[antlr-interest] Lexer too quick to grab a token?

Sun May 1 16:19:02 PDT 2011

I have created an obnoxious grammar and need help lexing it.
Basically, a left-bracket plus a string represents an open tag, and
there's a matching close tag with a right bracket. If you really want
a bracket, you type the bracket twice.

To be concrete,

[/ this is text in a tag /]
should lex as
L_TAG(text="[/") ... tokens representing "this is text in a tag" ...
R_TAG(text="/]")

The problem comes when I want to explain this grammar using the grammar.

To put stuff in a tag, type [[/ stuff /]]
should lex as
... lots of tokens ... L_BRACKET(text="[[") ... tokens representing "/
stuff /" ... R_BRACKET(text="]]")

Unfortunately, I can't figure out how to keep the lexer from matching
"/]" as an R_TAG and then having the extra "]" left over.

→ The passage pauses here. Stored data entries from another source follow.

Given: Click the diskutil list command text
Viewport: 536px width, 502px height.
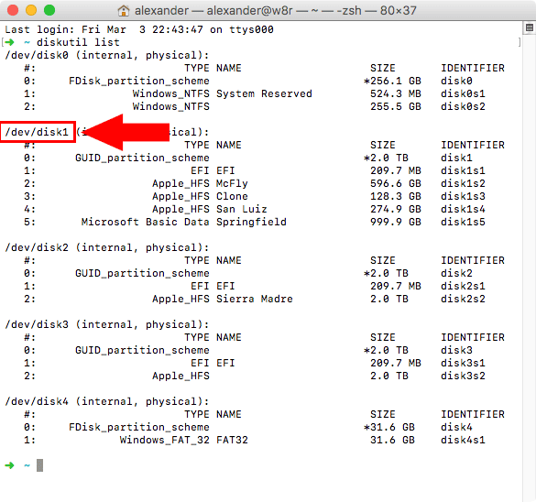Looking at the screenshot, I should (78, 42).
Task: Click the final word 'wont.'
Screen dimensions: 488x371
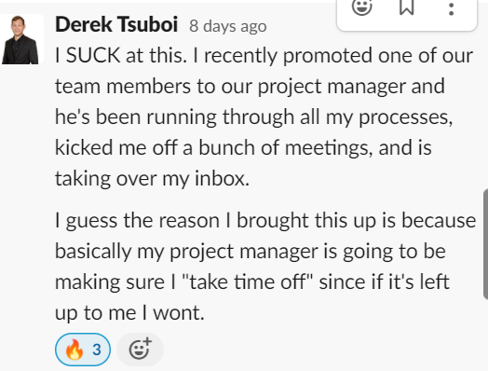Action: (x=178, y=313)
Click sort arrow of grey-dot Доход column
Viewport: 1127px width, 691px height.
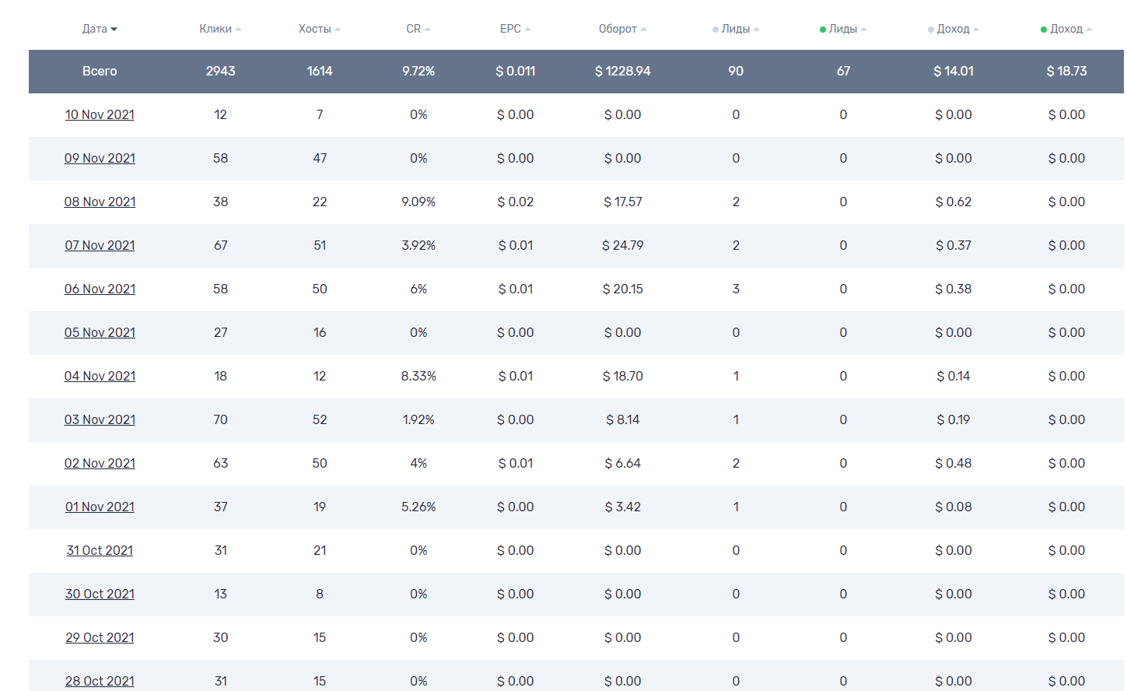[976, 30]
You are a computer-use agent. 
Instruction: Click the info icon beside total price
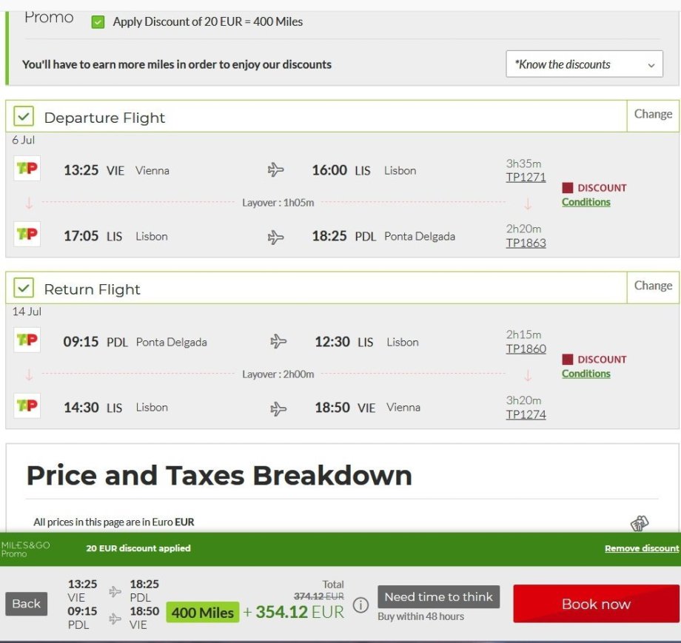[360, 605]
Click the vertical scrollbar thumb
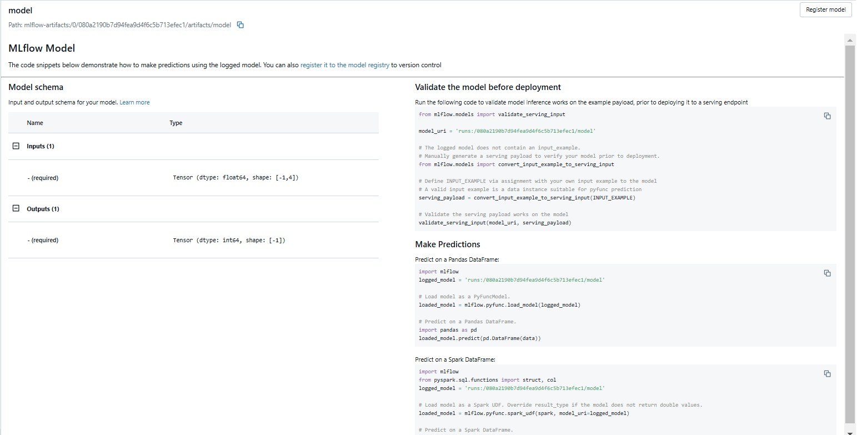The height and width of the screenshot is (435, 857). [850, 233]
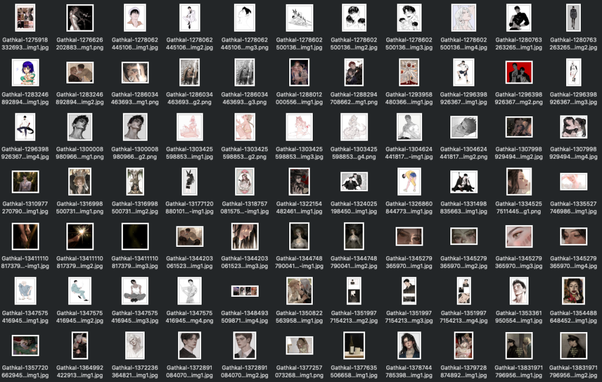Select the Gathkal-1288012 img1.jpg file
Viewport: 602px width, 382px height.
299,72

Conceptually, what I'd like to do is say that R_TAG matches a
character of the appropriate type followed by ']', as long as there's
no ']' immediately after. If there is are two right brackets after the
character, the lexer should make those a R_BRACKET token and make the
first character a simple text token.

Does this make any sense? Is there some way to deal with it?

Thanks,
Todd